As this year’s shift from highschool to college is mostly happening at home due to the COVID-19 pandemic, Annahar wanted to hear more from the first students ever to experience a nontraditional welcoming into college life. 
 
“I would’ve loved to walk around campus and sit in a normal classroom,” expressed 18-year-old Kareem, who has started his first semester in applied physics at the Lebanese American University (LAU), earlier this month.

“I do think that remote learning made it less exciting to experience college life, because I was most excited to meet new people, hang out, and go out for lunch with them.”

Kareem also told Annahar that attending all classes virtually is a double-edged sword since he hates not being able to meet his classmates and professors in person on one hand, but enjoys relying on pre-recorded lectures that make studying easier and better, on the other hand.

 
Mona Samih Safieh has enrolled this year at the Lebanese International University (LIU)’s Accounting Information System program, and has been feeling that moving from high school to college in a non traditional way is less exciting, in light of multiple stressful educational, social, emotional, and health challenges.
“Till this moment, we don't know how effective and efficient it will be to study under these serious conditions, especially that receiving the information needed to graduate successfully may be hindered,” noted Safieh. 

Caren Kandil, a chemistry pre-medical student at LAU, is also concerned about the effectiveness of remote learning, especially that she finds some lessons hard to understand while she has no other choice but to adapt to the current means of teaching. 

However, Kandil confirmed to Annahar that online studying triggered her sense of independence as she’s now framed in a spatio-temporal space to finish some chapters on time, which let her study daily and fastly.

“It's safer to study online in these circumstances, but attending university - at least once per week - [sounds good], just to change [our studying] environment and socialize with new people, to keep the process easier,” she suggested.

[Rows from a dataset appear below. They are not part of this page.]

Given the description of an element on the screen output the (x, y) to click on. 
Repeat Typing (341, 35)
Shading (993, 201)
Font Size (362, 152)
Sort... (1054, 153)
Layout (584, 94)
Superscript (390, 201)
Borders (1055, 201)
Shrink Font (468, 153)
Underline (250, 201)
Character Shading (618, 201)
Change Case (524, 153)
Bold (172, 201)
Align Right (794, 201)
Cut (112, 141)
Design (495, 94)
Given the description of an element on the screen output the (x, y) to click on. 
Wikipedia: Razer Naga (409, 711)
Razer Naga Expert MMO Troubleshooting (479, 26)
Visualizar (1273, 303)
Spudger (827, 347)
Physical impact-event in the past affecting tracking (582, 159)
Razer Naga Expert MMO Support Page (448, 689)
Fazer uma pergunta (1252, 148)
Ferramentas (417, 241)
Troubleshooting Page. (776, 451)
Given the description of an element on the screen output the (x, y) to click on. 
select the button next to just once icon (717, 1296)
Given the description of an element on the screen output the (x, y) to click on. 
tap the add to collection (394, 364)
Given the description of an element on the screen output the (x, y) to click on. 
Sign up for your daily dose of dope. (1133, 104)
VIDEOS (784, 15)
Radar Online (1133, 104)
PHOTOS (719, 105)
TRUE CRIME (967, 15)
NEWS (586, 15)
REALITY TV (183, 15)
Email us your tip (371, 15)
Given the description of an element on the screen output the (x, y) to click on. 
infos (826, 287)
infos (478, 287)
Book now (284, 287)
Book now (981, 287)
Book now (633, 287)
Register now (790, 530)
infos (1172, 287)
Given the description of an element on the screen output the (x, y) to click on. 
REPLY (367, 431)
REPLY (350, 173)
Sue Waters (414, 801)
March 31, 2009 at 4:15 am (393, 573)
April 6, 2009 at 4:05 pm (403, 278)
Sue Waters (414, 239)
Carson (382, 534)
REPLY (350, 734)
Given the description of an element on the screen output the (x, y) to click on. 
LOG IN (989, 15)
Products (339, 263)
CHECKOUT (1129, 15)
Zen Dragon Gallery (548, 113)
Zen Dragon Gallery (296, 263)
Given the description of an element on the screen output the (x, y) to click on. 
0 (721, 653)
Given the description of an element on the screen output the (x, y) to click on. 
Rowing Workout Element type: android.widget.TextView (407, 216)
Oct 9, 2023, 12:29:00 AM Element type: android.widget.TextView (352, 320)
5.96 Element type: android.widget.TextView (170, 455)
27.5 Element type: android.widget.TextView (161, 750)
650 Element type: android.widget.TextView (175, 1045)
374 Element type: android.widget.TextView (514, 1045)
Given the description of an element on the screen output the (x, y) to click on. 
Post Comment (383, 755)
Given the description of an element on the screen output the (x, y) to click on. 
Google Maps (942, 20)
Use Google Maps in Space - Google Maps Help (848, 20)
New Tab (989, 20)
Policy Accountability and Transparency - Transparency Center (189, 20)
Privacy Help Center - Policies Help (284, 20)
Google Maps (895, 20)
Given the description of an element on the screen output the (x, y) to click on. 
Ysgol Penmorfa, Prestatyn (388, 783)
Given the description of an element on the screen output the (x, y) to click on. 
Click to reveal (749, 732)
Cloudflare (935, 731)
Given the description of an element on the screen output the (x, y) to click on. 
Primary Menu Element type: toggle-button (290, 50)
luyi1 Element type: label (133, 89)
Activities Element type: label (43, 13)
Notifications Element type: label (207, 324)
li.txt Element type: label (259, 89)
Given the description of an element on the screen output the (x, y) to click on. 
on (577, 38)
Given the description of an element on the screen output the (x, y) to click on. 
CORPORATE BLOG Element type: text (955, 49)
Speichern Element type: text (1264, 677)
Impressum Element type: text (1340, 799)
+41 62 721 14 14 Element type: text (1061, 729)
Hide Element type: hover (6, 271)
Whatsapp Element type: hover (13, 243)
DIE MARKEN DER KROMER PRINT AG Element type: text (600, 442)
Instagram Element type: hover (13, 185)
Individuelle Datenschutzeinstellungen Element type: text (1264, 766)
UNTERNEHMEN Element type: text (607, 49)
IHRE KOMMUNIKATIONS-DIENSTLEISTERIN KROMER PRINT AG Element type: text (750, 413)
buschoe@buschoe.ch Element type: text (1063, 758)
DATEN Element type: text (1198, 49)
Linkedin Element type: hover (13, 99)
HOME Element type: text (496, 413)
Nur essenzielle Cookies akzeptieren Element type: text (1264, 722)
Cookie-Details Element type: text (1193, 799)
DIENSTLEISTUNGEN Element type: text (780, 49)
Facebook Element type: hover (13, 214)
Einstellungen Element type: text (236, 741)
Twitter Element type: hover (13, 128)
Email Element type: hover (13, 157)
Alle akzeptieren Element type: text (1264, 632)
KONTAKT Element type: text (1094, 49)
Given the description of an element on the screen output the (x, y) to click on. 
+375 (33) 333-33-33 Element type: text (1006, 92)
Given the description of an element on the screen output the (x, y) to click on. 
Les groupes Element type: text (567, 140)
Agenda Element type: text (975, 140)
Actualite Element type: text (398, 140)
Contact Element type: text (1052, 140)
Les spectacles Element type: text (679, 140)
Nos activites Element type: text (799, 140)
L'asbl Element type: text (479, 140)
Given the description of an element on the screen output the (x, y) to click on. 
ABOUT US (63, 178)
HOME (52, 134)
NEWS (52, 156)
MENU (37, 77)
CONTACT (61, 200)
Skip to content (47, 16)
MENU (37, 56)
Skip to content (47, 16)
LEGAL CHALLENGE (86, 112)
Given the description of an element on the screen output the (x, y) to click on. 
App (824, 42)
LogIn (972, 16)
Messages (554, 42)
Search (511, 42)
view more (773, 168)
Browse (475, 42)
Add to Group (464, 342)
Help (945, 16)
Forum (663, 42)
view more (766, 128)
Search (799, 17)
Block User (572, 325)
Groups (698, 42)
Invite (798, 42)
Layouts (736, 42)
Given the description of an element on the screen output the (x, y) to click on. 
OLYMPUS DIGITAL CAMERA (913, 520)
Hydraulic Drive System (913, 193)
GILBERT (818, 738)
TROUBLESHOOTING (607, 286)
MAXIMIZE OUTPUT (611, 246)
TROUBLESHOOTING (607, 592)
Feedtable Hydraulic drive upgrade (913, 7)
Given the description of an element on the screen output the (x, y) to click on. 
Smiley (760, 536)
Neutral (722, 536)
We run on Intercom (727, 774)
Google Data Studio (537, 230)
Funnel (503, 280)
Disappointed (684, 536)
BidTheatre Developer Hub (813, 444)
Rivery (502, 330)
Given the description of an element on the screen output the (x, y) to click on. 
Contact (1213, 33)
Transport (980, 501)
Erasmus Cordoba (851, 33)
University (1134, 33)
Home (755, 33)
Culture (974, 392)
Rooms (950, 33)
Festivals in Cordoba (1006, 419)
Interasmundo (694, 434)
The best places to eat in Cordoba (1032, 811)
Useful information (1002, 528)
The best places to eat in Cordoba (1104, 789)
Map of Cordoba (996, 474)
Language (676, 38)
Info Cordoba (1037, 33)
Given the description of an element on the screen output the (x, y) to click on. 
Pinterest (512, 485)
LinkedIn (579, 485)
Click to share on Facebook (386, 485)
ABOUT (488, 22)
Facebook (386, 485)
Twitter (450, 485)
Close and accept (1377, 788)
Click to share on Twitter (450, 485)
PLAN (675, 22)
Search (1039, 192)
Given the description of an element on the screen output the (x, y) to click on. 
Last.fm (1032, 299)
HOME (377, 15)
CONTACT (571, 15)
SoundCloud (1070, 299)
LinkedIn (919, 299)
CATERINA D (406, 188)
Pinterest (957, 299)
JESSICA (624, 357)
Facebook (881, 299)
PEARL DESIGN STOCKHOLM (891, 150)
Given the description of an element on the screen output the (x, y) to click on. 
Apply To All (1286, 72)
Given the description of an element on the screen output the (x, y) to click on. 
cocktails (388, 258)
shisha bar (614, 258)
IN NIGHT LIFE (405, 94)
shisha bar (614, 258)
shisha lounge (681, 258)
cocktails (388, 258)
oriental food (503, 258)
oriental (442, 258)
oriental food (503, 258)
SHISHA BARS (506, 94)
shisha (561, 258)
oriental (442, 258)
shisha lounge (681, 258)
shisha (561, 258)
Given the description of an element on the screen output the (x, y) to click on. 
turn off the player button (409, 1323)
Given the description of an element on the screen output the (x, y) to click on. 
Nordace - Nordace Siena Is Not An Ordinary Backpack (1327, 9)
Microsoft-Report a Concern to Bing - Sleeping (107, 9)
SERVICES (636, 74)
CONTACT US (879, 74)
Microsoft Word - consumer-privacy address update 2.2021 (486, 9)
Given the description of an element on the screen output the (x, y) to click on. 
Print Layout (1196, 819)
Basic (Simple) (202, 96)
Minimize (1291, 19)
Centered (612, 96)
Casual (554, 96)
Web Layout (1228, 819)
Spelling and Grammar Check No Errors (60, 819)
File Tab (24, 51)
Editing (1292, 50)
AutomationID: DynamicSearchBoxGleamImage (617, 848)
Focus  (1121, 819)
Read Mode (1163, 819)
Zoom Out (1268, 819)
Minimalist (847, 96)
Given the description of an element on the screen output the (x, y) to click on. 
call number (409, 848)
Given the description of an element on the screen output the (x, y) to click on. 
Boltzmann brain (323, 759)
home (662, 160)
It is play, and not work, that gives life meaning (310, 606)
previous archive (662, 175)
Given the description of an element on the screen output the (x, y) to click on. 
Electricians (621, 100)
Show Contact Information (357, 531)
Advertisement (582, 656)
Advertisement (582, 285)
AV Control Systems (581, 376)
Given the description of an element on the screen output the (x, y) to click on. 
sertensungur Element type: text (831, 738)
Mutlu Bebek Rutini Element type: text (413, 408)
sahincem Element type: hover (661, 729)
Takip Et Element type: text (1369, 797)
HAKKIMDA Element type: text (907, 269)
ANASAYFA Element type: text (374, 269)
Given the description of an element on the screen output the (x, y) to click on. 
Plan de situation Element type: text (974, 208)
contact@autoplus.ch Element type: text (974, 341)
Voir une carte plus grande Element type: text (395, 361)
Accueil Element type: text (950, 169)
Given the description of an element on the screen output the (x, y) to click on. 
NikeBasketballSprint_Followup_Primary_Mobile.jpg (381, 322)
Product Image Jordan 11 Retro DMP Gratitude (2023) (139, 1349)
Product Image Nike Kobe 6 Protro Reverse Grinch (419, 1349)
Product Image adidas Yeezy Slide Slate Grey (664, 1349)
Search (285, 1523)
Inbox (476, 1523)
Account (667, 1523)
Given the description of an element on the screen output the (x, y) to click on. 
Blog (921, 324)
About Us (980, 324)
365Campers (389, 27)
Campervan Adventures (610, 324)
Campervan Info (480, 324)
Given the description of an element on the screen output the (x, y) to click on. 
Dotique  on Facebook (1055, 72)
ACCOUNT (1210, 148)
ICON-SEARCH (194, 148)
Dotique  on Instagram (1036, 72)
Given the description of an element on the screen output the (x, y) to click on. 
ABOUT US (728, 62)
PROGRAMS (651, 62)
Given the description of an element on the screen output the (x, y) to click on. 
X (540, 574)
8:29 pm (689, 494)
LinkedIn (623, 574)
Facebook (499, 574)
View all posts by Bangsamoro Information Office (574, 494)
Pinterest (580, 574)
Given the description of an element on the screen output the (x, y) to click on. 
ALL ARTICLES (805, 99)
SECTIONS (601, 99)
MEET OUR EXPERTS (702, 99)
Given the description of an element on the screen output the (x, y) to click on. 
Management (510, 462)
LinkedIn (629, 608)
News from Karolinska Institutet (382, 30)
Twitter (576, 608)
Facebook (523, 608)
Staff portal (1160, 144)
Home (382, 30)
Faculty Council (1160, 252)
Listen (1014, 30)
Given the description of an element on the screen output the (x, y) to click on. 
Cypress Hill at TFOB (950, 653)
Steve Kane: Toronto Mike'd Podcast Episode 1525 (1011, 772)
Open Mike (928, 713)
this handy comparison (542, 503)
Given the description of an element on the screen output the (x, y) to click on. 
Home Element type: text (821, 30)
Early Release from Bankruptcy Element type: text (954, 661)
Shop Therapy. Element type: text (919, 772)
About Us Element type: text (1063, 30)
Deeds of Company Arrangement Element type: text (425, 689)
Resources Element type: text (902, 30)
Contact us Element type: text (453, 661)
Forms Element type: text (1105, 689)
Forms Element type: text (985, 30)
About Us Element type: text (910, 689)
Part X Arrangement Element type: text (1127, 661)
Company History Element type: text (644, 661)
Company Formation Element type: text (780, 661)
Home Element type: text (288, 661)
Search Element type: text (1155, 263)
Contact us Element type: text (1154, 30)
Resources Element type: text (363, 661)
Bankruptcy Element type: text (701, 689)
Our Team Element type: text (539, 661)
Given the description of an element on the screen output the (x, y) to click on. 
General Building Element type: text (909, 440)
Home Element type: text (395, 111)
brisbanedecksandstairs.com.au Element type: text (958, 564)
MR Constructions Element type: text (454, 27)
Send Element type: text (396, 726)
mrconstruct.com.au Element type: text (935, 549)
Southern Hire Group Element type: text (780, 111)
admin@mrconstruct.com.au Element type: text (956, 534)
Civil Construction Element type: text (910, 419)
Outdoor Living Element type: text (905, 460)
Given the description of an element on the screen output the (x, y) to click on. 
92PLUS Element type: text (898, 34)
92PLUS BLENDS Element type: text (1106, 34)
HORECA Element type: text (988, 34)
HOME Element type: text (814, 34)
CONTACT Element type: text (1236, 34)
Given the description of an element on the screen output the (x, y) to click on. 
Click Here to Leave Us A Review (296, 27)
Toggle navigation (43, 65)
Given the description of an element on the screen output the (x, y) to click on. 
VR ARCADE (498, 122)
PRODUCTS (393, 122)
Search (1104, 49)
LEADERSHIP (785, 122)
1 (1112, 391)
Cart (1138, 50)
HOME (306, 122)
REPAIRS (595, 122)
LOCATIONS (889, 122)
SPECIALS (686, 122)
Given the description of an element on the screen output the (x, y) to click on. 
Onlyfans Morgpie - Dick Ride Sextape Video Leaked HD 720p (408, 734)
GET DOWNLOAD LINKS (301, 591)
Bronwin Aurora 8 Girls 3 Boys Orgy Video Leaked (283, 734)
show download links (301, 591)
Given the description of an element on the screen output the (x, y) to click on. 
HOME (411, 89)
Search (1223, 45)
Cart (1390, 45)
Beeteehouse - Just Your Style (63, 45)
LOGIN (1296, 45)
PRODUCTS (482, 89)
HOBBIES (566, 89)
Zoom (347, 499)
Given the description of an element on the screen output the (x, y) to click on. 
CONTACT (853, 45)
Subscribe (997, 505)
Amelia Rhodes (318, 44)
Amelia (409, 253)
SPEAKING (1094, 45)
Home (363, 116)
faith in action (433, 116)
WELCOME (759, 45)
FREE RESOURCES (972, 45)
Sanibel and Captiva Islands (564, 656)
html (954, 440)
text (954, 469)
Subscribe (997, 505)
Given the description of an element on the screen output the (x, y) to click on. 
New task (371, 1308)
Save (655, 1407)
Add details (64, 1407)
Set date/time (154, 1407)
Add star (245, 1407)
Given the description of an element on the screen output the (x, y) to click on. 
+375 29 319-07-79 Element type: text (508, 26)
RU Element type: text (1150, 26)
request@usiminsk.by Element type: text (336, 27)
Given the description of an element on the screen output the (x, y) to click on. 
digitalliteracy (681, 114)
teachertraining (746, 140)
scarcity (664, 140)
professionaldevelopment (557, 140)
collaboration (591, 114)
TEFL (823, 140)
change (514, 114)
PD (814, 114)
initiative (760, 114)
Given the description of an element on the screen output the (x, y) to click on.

Meanwhile, first-year pharmacy student Sarah Ayache is attending most of her classes on campus - sanitary precautions taken -  upon the request of her university, the Beirut Arab University (BAU), while the rest is taught remotely.

“Starting university is already stressful enough because I'm being subjected to a whole new atmosphere, so under the [country’s] current circumstances, it's 10 times more stressful,” explained Ayache.

Business Major at LAU Omar Shaker feels the upcoming semester’s way of learning is unfair to most of the students.